Human trabecular endothelium, corneal endothelium, keratocytes, and scleral fibroblasts in primary cell culture. A comparative study of growth characteristics, morphology, and phagocytic activity by light and scanning electron microscopy

Abstract

To obtain baseline data for our experimental investigations in vitro we established a pure cellline culture model of human trabecular endothelium, corneal endothelium, keratocytes, and scleral fibroblasts, using an identical environment for each cell type. We studied the growth characteristics, morphology and phagocytic activity of live cultures by phase-contrast microscopy and time-lapse cinephotomicrography; fixed preparations were examined by light and scanning electron microscopy. From these observations, we were able to characterize the distinctive features of the cells. By correlated ultrastructural and tissue culture studies, we showed that human cadaver eyes cold-stored (4°C) up to 5 days can be used as a tissue source of trabecular endothelium, keratocytes and scleral fibroblasts. Corneal endothelium, however, rarely survived after 4 days of postmortem storage. Our observations revealed that, in primary confluent culture, the trabecular cells grew in a monolayer. Individual cells had flattened, elongated cell bodies, a centrally located, oval nucleus, and a generally smooth cell surface with occasional microvillous projections; in places, adjacent cells and their processes adhered closely one to another. Corneal endothelium at confluency presented a flattened hexagonal profile of cells arranged in a honeycomb pattern, interdigitating cell borders, a centrally located nucleus, prominent perinuclear microvillous projections, and numerous surface invaginations.
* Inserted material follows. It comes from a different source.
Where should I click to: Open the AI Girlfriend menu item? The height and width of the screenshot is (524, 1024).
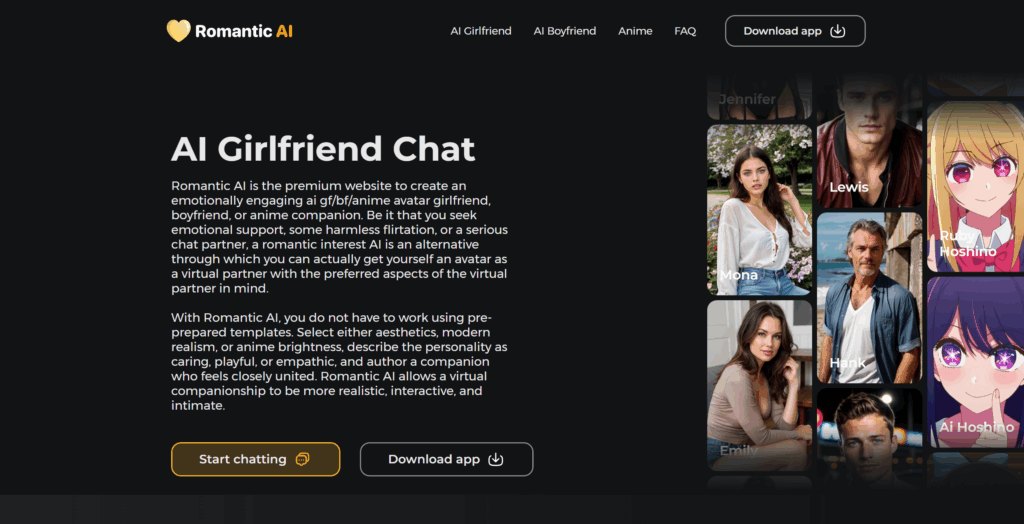tap(481, 31)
The keratocytes and scleral fibroblasts had a thin and elongated, spindle-shaped profile with a remarkably smooth cell surface and an oval to oblong nucleus surrounded laterally by scanty cytoplasm; the cell surfaces and processes frequently overlapped but rarely formed firm attachments. In contrast to the monolayer growth of trabecular and corneal endothelium, these cells characteristically grew in superimposed layers. In primary culture and with latex spheres and carmine particles used as markers, the trabecularendothelial cells showed a greater phagocytic capability than did corneal endothelium, keratocytes and scleral fibroblasts. Our preliminary studies indicate that cytochalasin B markedly inhibits the phagocytic activity of the trabecular cells.